Both have died. Checked on them this morning, Juliette has no muscle restraint of her door and has started to smell, Castiel stinks and fell out of his shell.


----------



## VivianKJean (Aug 20, 2013)

I'm sorry :/

I've only had one snail die when I brought him home. I also try to pick the snails that are moving around the most when I buy them.


----------



## SnowySurface (Apr 25, 2011)

I'm sorry to hear about your loss.

If you want to try again here is a pretty good article about nerites. You'll have to scroll down a bit to get to the good info.

http://www.aquariumcarebasics.com/nerite-snails/


----------



## JHatchett (Aug 24, 2014)

Bummer. 

When I get new snails I like to quarantine in a bucket for at least a week just to make sure they are active and will feed on veggies or algae wafers. I tend to go more with veggies as my bettas will out compete the snails for the algae wafers, and then I have bloated bettas.


----------



## Aeon (Jul 15, 2014)

J what type of veggies im gonna try some zucchini and carrots I thinku said them b4 but what else u feed em.
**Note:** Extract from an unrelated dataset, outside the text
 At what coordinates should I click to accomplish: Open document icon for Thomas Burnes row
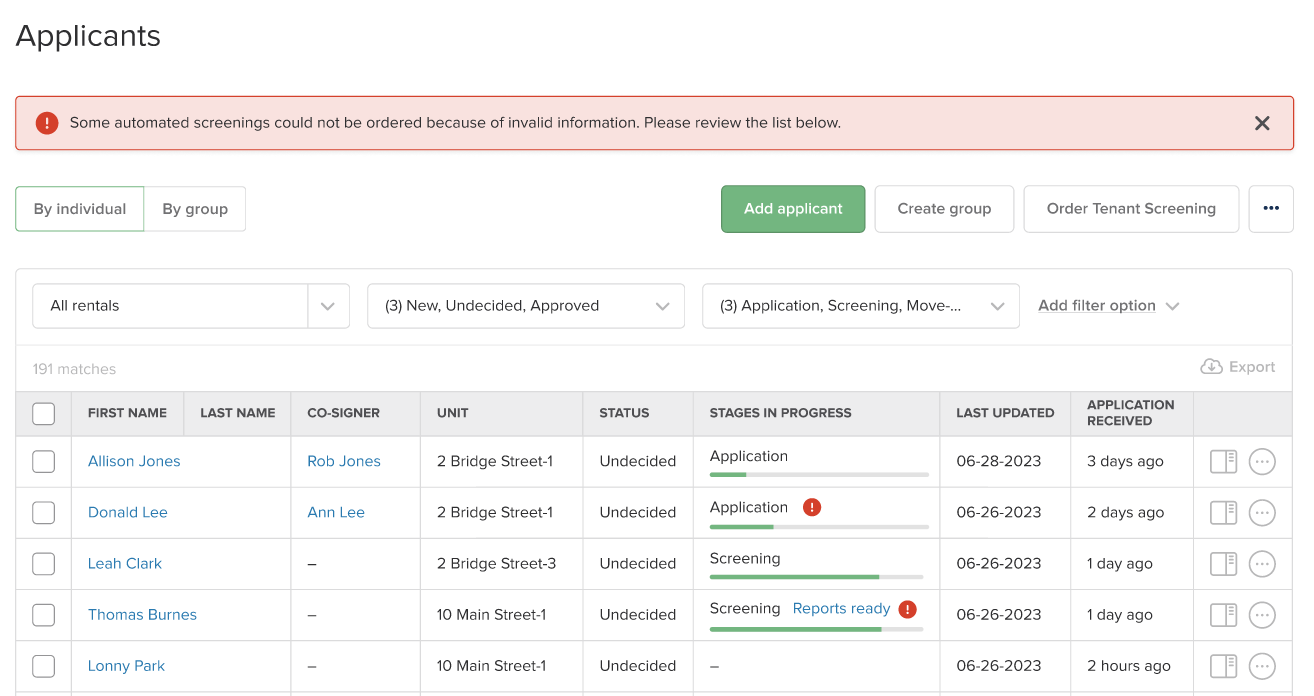(1222, 614)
My betta def defends that alage wafer like its his even though he doesnt eat it


betta im sry u lost them but if u have ur receipt u may be able to take em back with some water to test and get new ones ... I was just at petsmart and they had 3 nitrates that were moving around and I picked up another .... I was tempted to grab an ivory snail but I like the nitrates better ...... unfortunally my store only has the brown nitrates with the spots or stripes no other colors  -- hope this doesnt hinder u to get more. i luv my lil potter and thats what made me get another


----------



## JHatchett (Aug 24, 2014)

I haven't tried carrots but mine eat zucchini. I cut a small slice, put it in a bowl, dump boiling water on it and let it sit until it sinks.
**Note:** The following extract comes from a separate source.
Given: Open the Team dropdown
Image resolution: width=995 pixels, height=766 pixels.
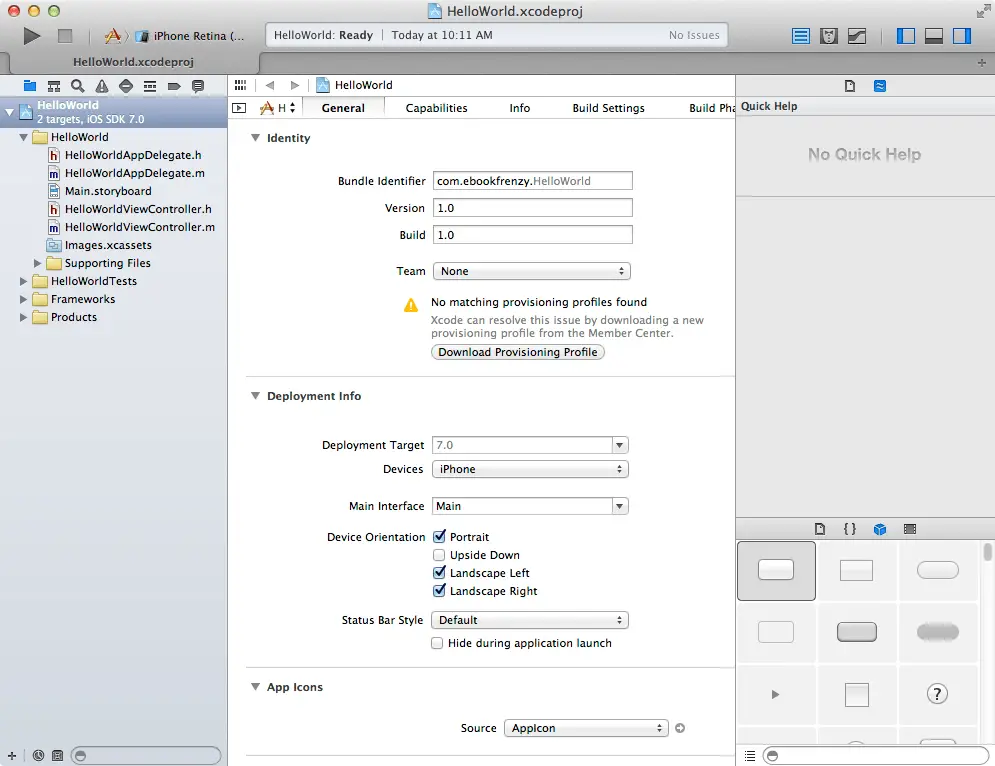Looking at the screenshot, I should point(532,271).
My zebras took to it right away, my olive had to have it offered twice before he would touch it.


----------



## shooter (Dec 25, 2014)

My nerite has been very active and healthy since I brought him home. But I also checked different stores for over a week before I found one I liked. I was specifically looking for a very active one that wasn't just on the bottom of the tank, but cruising around on solid surfaces doing it's thing. I watched mine for for about 1/2 hour to make sure he was moving around and really active. I just window shopped all of the aquariums there and kept checking back on him. None of the other nerites I watched over the week were as active as he was (and still is). I think making a good selection of an individual is important.


----------



## Aeon (Jul 15, 2014)

shooter said:


> My nerite has been very active and healthy since I brought him home. But I also checked different stores for over a week before I found one I liked. I was specifically looking for a very active one that wasn't just on the bottom of the tank, but cruising around on solid surfaces doing it's thing. I watched mine for for about 1/2 hour to make sure he was moving around and really active. I just window shopped all of the aquariums there and kept checking back on him. None of the other nerites I watched over the week were as active as he was (and still is). I think making a good selection of an individual is important.
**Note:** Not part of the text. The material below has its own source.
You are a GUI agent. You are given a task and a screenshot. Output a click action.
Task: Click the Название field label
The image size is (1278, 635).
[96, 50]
Best way to do it my new my new one was zooming along the bottom


----------



## ellekay (Nov 11, 2014)

Mine was too at the store. I went with a smaller one that was active, thinking it would last longer than the bigger ones...I think sometimes it's just the luck of the draw too.

I might get another one at some point, but have other fish plans right now 

Sorry both of yours passed Betta...never fun.


----------



## BettaStarter24 (Mar 24, 2014)

Thanks guys. I decided not to get anymore at this point in time. I'm not sure what killed them and if it's something I'm doing wrong I'd rather not have more snails subjected to that if I can help it. Maybe later on when I know more I'll try again but for right now I'll just scrub the plants with each WC. Even though my pretty blue plants are now stained green.


----------